東京都(知事:小池百合子)の特別区が典型的だろう。二十三の特別区は国内で住民の自治権が最小。基本は都が決める。区の住民である区民は、中央区の「築地移転問題」や江東区の「地下鉄延伸問題」等の様に自身達で決める事ができない。都、特に都知事が決める。



<大阪市民の意見は十割から三割に減少>

 大阪維新の会(代表:松井一郎)が声高に叫ぶ「二重行政」は、大阪市民に負の効果を与える。九月十九日に「京大」大学院・藤井聡(戊申)教授と中小企業診断士・三橋貴明(己酉)が、大阪府民が被る負の効果をYTにて説明している。


「年間で四千億円の経費削減を実現する。」と松井市長(甲辰)は、訴えていた。だが「京大」大学院・川端祐一郎(辛酉)助教授は「過去の法定協議会等で示された資料から、多くみても年十三億円程度しかない。精査すれば一億円程度になるという指摘すらある。」と、大阪維新の会の虚偽を暴いた。


大阪維新の会は、大阪市解体の為の地方政党。改憲の為の国政政党・自民党が例。


二十三の特別区とは異なり、大阪市は大阪府に占める人口が少ない。大阪市は二百八十万人であり、大阪府は八百八十万人。大阪市民の比率は三割程度。一方の二十三区は九百六十万人で、都は一千四百万人。区民の割合は七割。


この比率は何を表すかと言えば、議会で意見が通り易い比率だ。区民は都議会で二十三区の総意として意見を通し易い。七割を代弁する都議がいる。だが、大阪市を解体した後の府議会では、現・大阪市民の意見は三割しか通らないとみて良い。現・大阪市では十割通るのに、三割に意見を減らす事になる。

これは大阪市の若手にとってマイナスでしかない。



東条内閣と同じ様に

 そもそも二十三区は、昭和十八年まで東京市であった。地方議会「東京市会」があった。だが、東条内閣が内務省による統制強化の為、東京市民の自治権を奪った。東京市会の消滅である。東京市民の意見を直接に通す場が無くなった。

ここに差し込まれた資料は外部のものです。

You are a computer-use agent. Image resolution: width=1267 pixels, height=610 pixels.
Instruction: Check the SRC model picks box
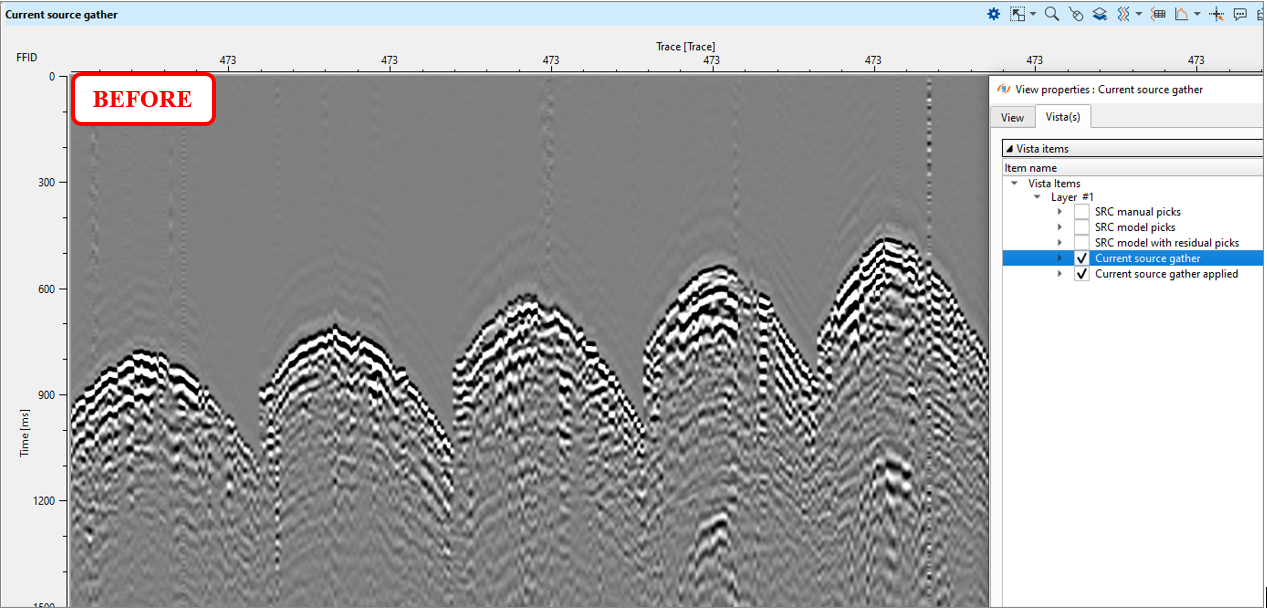point(1082,227)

これは無論、大東亜戦争の為である。事実、都へ移行後の各区長は地方公務員「吏員」から国家公務員「官吏」に変わり、統制力が強まった。略、東条内閣の直轄地だ。


大阪市解体で「副首都ビジョン」も出しているが、明治元年に東京奠都され、京都との東西両京となっている。令和でも東西両京で、「奠都」は都を定める事を表す。その意味では東京が既に副首都だ。何よりも「帝都」でない都には違和感があるだろう。これは法律の問題ではない。日本人としての歴史・文化の問題。「みやこ(都・京)」の問題。首都機能と帝都は別だが、矢張り、切り離しがたいのではないだろうか。



この様に松井市長と吉村知事(乙卯)は、東条内閣時に起きた東京市の解体と同じ様な事をしようとしている。「大阪市会」の消滅によって、大阪市民は意見を通す場が事実上、無くなる。まだ吉村知事は若い為、自身が何をしようとしているのか、よく分かってないのかも知れない。


大阪市を解体し、大阪市民の権利を大阪府へ与えれば、市内の行政サービスが減少する。行政サービスが減少すれば、市民の所得は自ずと減少するもの。大阪市民は、更なる貧困化へと向かう。若き大阪市民は、自身が与えられている権利(自治権)を手放してはならないだろう。

東京の二十三区民より遥かに大きい権利(十割)を有しているのだから。


それを三割にして良いか、否かが十一月一日に決まる。